La opinión del Dr Salvador Guerrero Chiprés
Durante la última década del siglo XX, la relación entre el gobierno capitalino y la ciudadanía permaneció fracturada por inercias de abusos de autoridad y corrupción apenas aliviada por el cambio encabezado por la izquierda.
El surgimiento de la Comisión de Derechos Humanos de la Ciudad de México en 1993 respondió incipientemente a tales desviaciones, proveyendo un mecanismo externo de supervisión civil indispensable para frenar detenciones arbitrarias, la tortura como método de investigación criminal y atropellos sistemáticos al debido proceso y a diversos derechos apenas percibidos como legítimos y accesibles.

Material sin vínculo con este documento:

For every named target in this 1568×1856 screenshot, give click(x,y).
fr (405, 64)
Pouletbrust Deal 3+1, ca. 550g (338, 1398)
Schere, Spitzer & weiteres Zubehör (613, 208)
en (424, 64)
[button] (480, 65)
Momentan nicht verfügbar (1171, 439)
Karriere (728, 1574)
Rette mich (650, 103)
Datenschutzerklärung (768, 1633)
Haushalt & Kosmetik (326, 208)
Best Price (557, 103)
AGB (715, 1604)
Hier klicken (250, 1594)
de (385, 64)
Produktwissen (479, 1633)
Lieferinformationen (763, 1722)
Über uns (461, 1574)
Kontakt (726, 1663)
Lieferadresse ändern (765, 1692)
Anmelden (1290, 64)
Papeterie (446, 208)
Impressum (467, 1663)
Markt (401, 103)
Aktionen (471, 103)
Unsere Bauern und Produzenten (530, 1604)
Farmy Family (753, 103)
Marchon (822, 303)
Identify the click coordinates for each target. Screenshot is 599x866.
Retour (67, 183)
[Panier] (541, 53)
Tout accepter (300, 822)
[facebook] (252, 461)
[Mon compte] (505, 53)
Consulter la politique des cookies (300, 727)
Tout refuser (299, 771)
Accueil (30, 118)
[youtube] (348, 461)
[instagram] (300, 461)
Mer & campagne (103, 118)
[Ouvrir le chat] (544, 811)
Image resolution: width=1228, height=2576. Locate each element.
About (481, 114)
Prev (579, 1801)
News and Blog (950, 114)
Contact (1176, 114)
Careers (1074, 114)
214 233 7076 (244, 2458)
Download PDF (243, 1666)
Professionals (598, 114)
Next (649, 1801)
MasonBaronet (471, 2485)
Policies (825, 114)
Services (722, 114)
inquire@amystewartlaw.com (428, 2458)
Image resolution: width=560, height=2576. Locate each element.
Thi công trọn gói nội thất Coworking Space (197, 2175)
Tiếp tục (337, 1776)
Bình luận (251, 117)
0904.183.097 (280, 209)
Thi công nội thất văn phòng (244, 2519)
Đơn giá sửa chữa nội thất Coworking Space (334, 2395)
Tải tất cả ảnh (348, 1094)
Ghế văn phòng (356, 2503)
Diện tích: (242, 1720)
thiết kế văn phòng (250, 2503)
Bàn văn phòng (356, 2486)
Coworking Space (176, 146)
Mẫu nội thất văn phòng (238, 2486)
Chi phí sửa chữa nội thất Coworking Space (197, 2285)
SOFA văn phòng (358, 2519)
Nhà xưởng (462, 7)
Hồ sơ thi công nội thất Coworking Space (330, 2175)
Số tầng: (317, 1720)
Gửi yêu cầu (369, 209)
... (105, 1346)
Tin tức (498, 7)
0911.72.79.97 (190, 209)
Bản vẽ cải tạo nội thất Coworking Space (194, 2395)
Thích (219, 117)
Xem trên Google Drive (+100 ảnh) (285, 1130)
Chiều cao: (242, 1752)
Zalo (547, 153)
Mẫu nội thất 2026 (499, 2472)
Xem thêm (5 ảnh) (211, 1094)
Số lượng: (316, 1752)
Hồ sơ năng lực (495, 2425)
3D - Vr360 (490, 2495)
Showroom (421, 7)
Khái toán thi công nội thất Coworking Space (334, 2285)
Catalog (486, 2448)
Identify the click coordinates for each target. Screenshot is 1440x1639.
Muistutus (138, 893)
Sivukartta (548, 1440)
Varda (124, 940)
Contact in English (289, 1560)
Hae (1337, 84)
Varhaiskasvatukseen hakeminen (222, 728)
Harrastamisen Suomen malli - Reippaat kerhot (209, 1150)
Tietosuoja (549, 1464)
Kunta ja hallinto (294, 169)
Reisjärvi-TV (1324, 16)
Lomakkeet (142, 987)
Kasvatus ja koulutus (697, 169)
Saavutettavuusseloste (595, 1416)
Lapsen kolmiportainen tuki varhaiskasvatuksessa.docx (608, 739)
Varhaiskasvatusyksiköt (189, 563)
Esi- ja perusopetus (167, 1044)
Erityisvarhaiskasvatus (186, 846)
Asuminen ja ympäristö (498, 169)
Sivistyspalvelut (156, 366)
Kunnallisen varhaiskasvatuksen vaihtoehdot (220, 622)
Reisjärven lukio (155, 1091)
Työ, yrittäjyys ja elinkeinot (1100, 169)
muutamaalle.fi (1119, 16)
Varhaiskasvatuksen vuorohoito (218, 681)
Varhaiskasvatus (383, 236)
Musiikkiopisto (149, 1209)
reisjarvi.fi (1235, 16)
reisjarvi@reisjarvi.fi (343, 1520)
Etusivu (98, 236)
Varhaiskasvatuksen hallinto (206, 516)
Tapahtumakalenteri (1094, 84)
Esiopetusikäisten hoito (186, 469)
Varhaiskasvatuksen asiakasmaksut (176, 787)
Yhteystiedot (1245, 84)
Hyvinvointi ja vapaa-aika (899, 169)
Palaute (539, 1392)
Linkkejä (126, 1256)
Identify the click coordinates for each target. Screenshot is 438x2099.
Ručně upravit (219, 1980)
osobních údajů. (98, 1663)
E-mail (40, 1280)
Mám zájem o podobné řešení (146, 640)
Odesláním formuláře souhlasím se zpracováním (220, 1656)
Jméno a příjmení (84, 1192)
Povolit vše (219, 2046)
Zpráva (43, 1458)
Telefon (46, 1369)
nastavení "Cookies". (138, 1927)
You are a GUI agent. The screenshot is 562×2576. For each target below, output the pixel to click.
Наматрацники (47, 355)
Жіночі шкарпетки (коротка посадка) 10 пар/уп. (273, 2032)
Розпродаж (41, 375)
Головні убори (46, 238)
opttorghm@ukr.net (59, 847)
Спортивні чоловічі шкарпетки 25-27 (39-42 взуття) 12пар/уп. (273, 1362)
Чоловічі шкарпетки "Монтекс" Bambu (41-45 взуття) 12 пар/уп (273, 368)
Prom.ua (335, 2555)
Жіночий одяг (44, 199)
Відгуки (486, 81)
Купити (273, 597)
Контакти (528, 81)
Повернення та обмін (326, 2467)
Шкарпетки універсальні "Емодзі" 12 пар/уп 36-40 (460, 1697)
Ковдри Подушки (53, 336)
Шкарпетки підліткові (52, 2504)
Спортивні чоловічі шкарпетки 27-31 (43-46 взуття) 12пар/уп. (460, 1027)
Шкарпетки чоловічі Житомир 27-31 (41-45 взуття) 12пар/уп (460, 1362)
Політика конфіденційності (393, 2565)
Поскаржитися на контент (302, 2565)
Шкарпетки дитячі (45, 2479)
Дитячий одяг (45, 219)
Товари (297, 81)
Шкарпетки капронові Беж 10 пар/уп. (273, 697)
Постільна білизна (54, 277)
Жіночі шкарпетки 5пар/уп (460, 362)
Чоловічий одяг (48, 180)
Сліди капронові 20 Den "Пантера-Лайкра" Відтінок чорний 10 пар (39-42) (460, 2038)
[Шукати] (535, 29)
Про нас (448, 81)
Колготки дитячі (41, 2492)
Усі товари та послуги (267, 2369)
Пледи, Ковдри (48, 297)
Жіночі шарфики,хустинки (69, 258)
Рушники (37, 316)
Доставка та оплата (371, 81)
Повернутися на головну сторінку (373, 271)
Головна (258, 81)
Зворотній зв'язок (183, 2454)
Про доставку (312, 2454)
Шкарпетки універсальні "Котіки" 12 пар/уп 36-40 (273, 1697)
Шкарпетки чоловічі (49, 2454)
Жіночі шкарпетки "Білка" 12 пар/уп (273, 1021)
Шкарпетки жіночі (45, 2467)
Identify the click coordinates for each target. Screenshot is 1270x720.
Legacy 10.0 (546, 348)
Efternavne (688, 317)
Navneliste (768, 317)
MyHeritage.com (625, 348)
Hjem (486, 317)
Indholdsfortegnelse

Treinta y tres años después, la CDHCM se ha consolidado como pieza angular para el diagnóstico del entorno capitalino, promoviendo soluciones integrales y colectivas.
En esta etapa, la titular del organismo autónomo, Dolores González Saravia, ha formulado una hoja de ruta orientada a transitar hacia el combate frontal de las causas comunitarias de la vulnerabilidad social, reafirmado en el Informe Anual 2025 presentado ayer por la Ombudsperson. Es una funcionaria atrevida y no ha sido ajena a las tentativas disciplinarias de algunos actores.
Encabeza una evolución operativa con nexo dialógico con la perspectiva de la jefa de Gobierno, Clara Brugada, cuya postura desprovista de temores frente a la fiscalización externa asume la exigencia civil como un dinamizador del servicio público. “No queremos ni silencio frente al abuso ni violaciones a los derechos humanos ni poder sin contrapesos”.
No viajan solas. En esta sinergia institucional son respaldadas por la Fiscal Bertha Alcalde, quien califica a la Comisión como aliada ineludible del aparato de procuración de justicia, abriendo canales directos para asegurar la centralidad de las víctimas y prevenir nuevas violaciones mediante esfuerzos compartidos.
La agenda contemporánea de las libertades civiles en la capital ha expandido sus fronteras conceptuales hacia derechos de vanguardia como el cuidado comunitario, la salud mental de los sectores jóvenes, la justicia ambiental y la equidad patrimonial.
Esta visión integral del espacio habitable abarca el acompañamiento a familiares de personas desaparecidas, la pacificación de las manifestaciones públicas, la protección de las mujeres en contextos de protesta y la dignificación de sectores históricamente invisibilizados, tales como la población privada de la libertad o quienes habitan en situación de calle.
Paralelamente, las demandas cotidianas sobre baches, saturación vial, obras y afectaciones por lluvias son asumidas con esa misma premisa de planeación participativa y derecho a la ciudad.
La radiografía de la vida urbana trazada en el informe de la Comisión de Derechos Humanos evidencia desafíos tanto como la expectativa realista de soluciones integrales a partir de la voluntad política a la vista y las alianzas sólidas proyectándola.